# EXERCISE BRIEF:
Return, without any alteration, the part of the records that opens with the line containing "the totals panel" and closes with the line containing "[x=44, y=150]", including both of those lines.

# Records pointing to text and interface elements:
···

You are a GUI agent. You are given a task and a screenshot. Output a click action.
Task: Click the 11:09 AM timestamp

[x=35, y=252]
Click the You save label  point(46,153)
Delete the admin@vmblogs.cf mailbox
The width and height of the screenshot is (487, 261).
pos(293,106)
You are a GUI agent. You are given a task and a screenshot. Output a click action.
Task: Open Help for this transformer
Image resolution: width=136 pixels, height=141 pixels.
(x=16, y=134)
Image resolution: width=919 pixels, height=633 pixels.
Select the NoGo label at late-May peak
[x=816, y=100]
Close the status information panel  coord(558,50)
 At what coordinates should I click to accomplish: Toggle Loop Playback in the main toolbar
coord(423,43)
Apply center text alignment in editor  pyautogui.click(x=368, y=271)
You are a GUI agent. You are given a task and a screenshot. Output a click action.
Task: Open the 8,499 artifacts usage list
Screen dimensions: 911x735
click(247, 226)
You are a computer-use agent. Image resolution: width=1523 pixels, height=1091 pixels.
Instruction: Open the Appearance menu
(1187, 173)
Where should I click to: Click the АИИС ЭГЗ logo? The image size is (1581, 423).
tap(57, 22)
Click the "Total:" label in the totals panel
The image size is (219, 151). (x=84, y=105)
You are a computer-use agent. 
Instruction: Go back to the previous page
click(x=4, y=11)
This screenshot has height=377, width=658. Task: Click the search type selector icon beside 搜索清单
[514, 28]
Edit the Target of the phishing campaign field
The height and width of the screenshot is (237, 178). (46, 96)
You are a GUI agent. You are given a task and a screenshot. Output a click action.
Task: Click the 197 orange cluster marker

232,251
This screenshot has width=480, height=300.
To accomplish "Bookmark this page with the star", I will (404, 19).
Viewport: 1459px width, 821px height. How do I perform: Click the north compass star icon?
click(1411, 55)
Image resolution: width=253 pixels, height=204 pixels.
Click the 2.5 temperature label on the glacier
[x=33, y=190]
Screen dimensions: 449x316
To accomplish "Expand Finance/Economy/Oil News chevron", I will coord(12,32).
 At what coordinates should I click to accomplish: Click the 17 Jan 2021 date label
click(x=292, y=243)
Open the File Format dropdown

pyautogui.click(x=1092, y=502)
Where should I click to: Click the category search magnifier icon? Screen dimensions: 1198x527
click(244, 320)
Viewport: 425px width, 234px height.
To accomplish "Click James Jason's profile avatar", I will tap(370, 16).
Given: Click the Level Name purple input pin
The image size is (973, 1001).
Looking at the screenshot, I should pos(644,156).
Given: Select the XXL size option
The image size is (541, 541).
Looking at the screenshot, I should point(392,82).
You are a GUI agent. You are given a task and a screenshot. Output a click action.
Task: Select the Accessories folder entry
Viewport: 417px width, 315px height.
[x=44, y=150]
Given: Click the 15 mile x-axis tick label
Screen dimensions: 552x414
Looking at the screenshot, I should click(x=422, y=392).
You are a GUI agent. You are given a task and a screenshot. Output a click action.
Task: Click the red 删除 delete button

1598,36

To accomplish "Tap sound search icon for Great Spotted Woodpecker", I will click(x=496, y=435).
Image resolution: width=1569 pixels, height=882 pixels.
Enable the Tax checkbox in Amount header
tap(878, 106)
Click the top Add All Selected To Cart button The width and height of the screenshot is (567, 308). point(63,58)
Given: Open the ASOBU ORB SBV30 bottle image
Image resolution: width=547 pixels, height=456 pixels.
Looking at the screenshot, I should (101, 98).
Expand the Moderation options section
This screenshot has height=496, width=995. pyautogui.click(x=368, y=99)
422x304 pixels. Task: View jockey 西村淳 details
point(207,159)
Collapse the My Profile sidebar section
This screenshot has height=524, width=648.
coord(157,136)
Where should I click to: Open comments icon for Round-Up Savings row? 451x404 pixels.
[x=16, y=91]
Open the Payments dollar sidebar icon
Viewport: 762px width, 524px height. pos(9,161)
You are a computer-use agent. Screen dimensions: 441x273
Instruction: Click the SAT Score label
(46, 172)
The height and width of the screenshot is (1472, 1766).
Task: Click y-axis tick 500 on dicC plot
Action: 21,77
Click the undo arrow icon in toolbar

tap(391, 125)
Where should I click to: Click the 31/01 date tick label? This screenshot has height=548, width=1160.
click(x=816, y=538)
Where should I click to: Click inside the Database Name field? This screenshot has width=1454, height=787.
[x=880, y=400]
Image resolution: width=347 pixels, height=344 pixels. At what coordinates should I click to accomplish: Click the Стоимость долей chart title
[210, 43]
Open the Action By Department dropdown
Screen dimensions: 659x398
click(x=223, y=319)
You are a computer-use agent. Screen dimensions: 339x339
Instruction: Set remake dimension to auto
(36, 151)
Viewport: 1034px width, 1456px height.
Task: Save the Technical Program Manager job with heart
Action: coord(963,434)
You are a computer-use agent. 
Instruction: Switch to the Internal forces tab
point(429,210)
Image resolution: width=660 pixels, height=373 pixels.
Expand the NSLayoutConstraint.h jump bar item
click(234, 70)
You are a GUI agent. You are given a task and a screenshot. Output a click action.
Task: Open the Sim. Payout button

···

# RESULT OF THIS EXERCISE:
Click the "Total:" label in the totals panel
The image size is (219, 151). (x=84, y=105)
You are a computer-use agent. 
Instruction: Go back to the previous page
click(x=4, y=11)
This screenshot has height=377, width=658. Task: Click the search type selector icon beside 搜索清单
[514, 28]
Edit the Target of the phishing campaign field
The height and width of the screenshot is (237, 178). (46, 96)
You are a GUI agent. You are given a task and a screenshot. Output a click action.
Task: Click the 197 orange cluster marker

232,251
This screenshot has width=480, height=300.
To accomplish "Bookmark this page with the star", I will (404, 19).
Viewport: 1459px width, 821px height. How do I perform: Click the north compass star icon?
click(1411, 55)
Image resolution: width=253 pixels, height=204 pixels.
Click the 2.5 temperature label on the glacier
[x=33, y=190]
Screen dimensions: 449x316
To accomplish "Expand Finance/Economy/Oil News chevron", I will coord(12,32).
 At what coordinates should I click to accomplish: Click the 17 Jan 2021 date label
click(x=292, y=243)
Open the File Format dropdown

pyautogui.click(x=1092, y=502)
Where should I click to: Click the category search magnifier icon? Screen dimensions: 1198x527
click(244, 320)
Viewport: 425px width, 234px height.
To accomplish "Click James Jason's profile avatar", I will tap(370, 16).
Given: Click the Level Name purple input pin
The image size is (973, 1001).
Looking at the screenshot, I should pos(644,156).
Given: Select the XXL size option
The image size is (541, 541).
Looking at the screenshot, I should point(392,82).
You are a GUI agent. You are given a task and a screenshot. Output a click action.
Task: Select the Accessories folder entry
Viewport: 417px width, 315px height.
[x=44, y=150]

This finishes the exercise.